- **Your task**: Continue the passage below about the Royal Navy's patrols against Napoleon's invasion preparations, picking up after its final sentence.

--- begin Provided text ---

Page 5 - Martello Tower No.24
P. 5

The Channel fleet, under Admiral Cornwallis, patrolled the western
               approaches and kept guard on French warships in Brest and Rochefort,
               while Admiral Lord Keith exercised a similar command east from Selsey
               Bill round into the grey waters of the North Sea. The Grand Army
               overlooking the Channel from its cliff-tops outside Boulogne, the
               shipwrights hard at work on the invasion flotillas from Ostend to Etaples
               and the French Army staff were all well aware of the weather beaten
               cruising squadrons patrolling off-shore and of the power they represented.
               This disciplined use of maritime strength, exercised in all weathers, may
               have given much repair work to the English dockyards, but it ensured that
               the Royal Navy's training and seamanship were unrivalled.

--- end Provided text ---
--- begin Supplied entries ---

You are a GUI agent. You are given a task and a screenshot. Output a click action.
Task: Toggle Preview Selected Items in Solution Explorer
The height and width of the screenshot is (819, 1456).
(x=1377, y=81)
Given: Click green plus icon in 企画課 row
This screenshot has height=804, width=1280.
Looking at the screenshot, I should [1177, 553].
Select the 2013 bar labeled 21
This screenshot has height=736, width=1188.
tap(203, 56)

--- end Supplied entries ---
--- begin Supplied entries ---

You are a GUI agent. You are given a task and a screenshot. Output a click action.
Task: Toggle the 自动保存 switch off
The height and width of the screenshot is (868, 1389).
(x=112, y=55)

--- end Supplied entries ---
--- begin Supplied entries ---

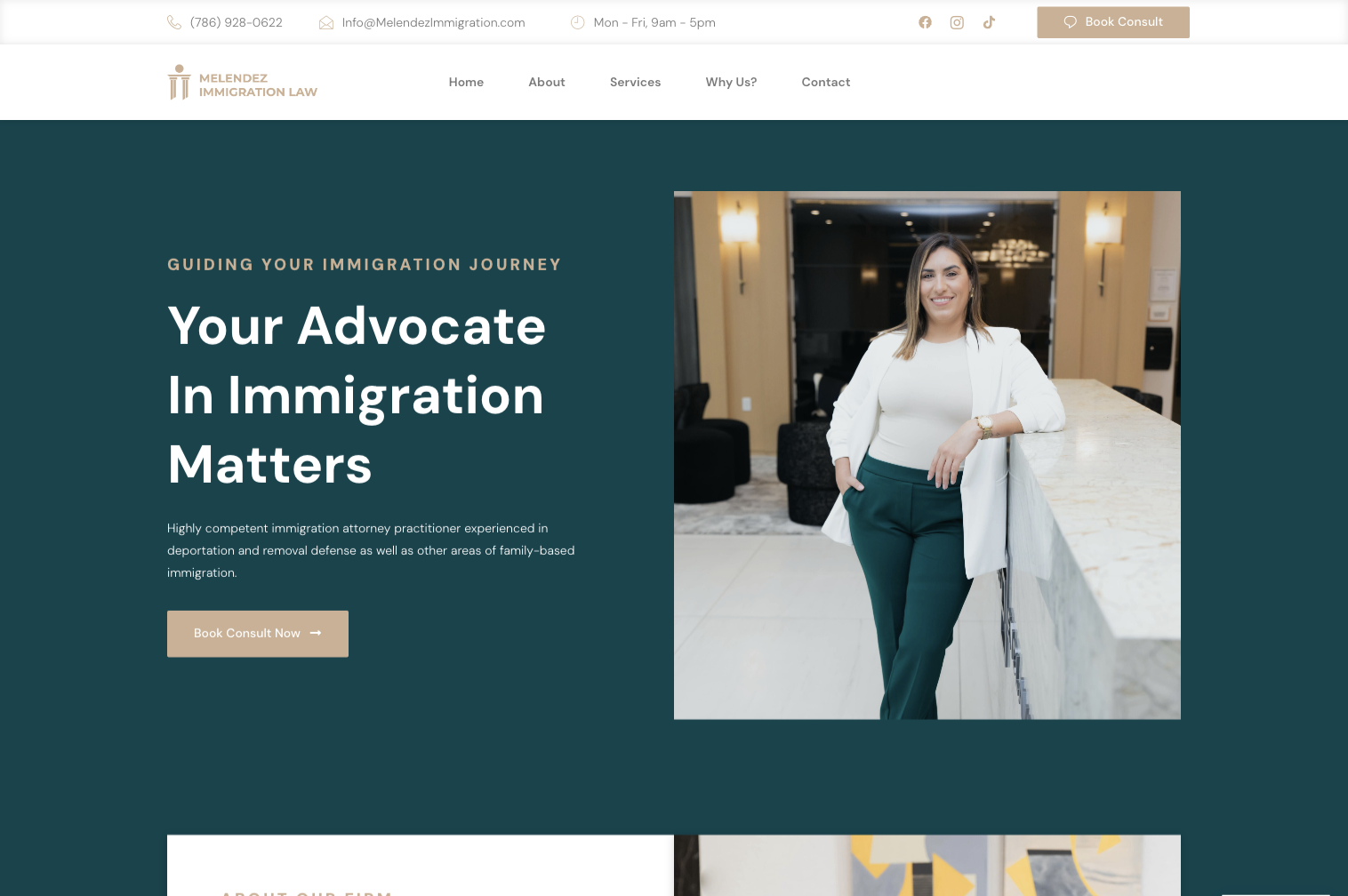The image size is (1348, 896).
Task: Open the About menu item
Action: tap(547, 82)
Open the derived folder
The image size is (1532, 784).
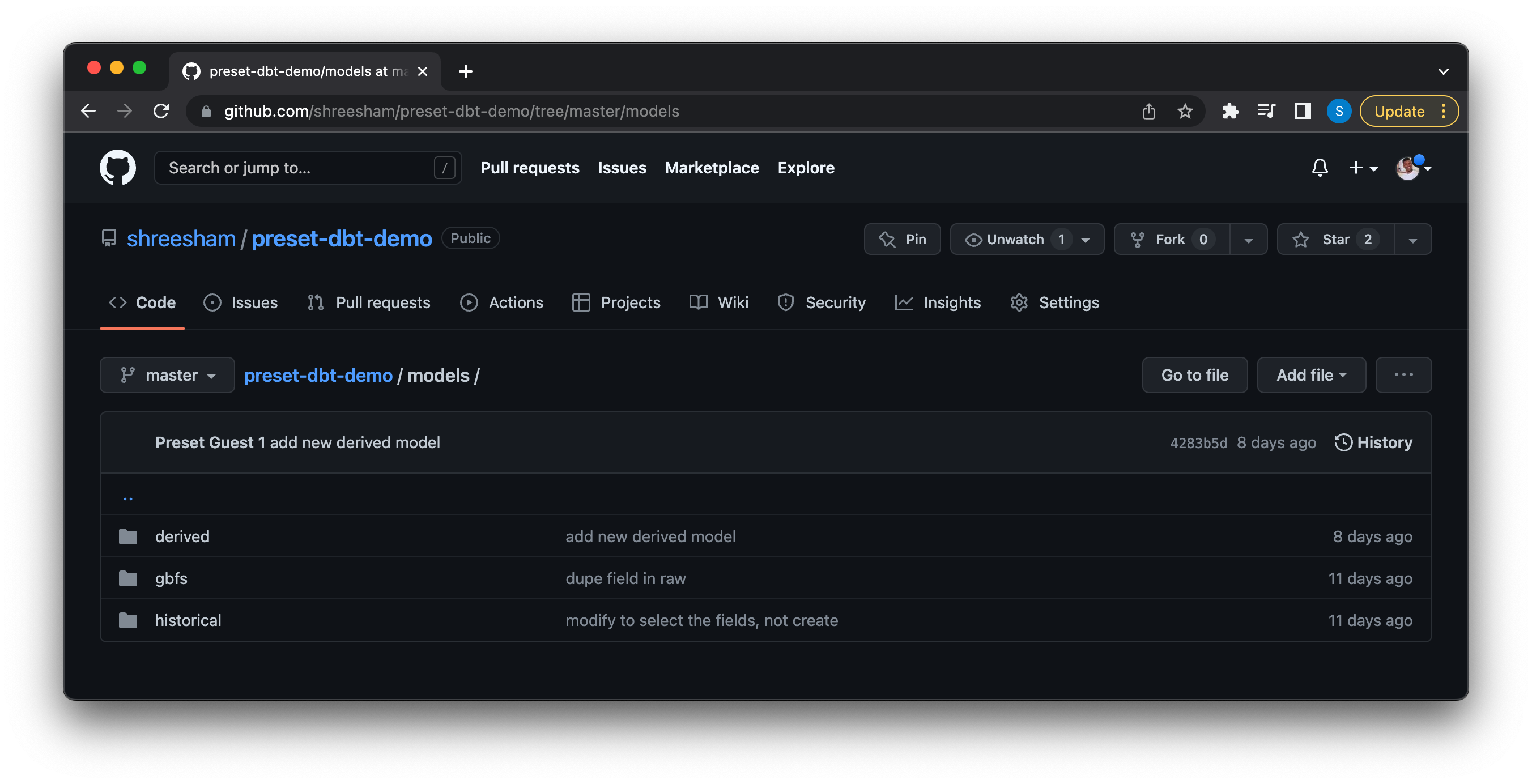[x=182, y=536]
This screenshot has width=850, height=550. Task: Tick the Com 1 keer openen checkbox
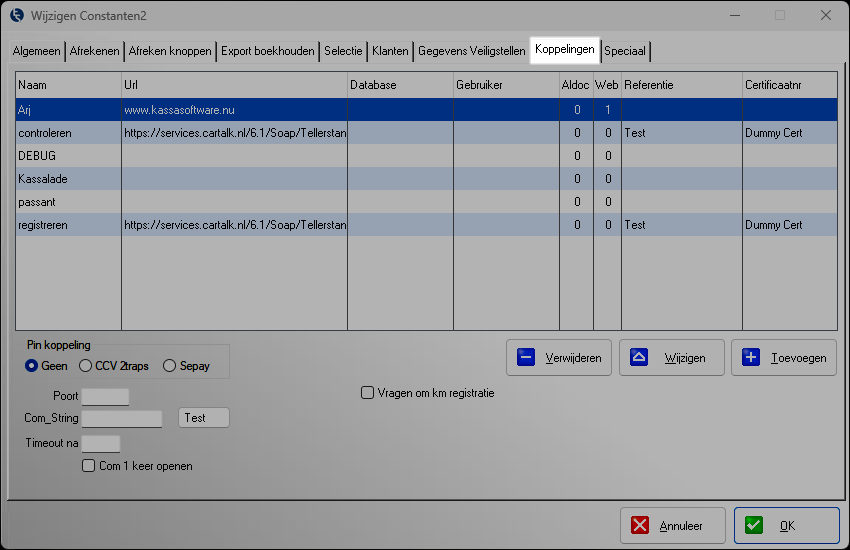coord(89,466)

--- end Supplied entries ---

- **Exercise response**:
               But, despite the good British seamanship, there was always the possibility
               of a powerful French fleet escaping from Brest unnoticed, sailing up the
               Channel and securing the Straits just long enough to allow the French
               army to cross to England. Such an eventuality was outlined in a report
               from Lord Keith to the Duke of York, Commander-in-Chief of the army, in
               October 1803. Indeed, Lord Keith's assessment bore considerable
               similarities to Napoleon's later orders to Admiral Villeneuve in the Spring
               of 1805. By then, Napoleon had probably repented of his boast that
               France needed to secure the Straits for only six hours, for an army the
               size of his invasion force would have needed a minimum of three days just
               to embark and put to sea. None the less this risk of the French securing
               temporary mastery of the Straights led to increasing demands in England
               for better invasion defences.































                   A French vision of the projected invasion, showing Napoleon's troops crossing the
                    Straits of Dover by barge, balloon and what must be the first Channel tunnel. In
                    a further flight of fantasy, English soldiers, suspended in the sky from kites, are
                    shown firing their muskets at the invading balloons (HULTON PICTURE LIBRARY)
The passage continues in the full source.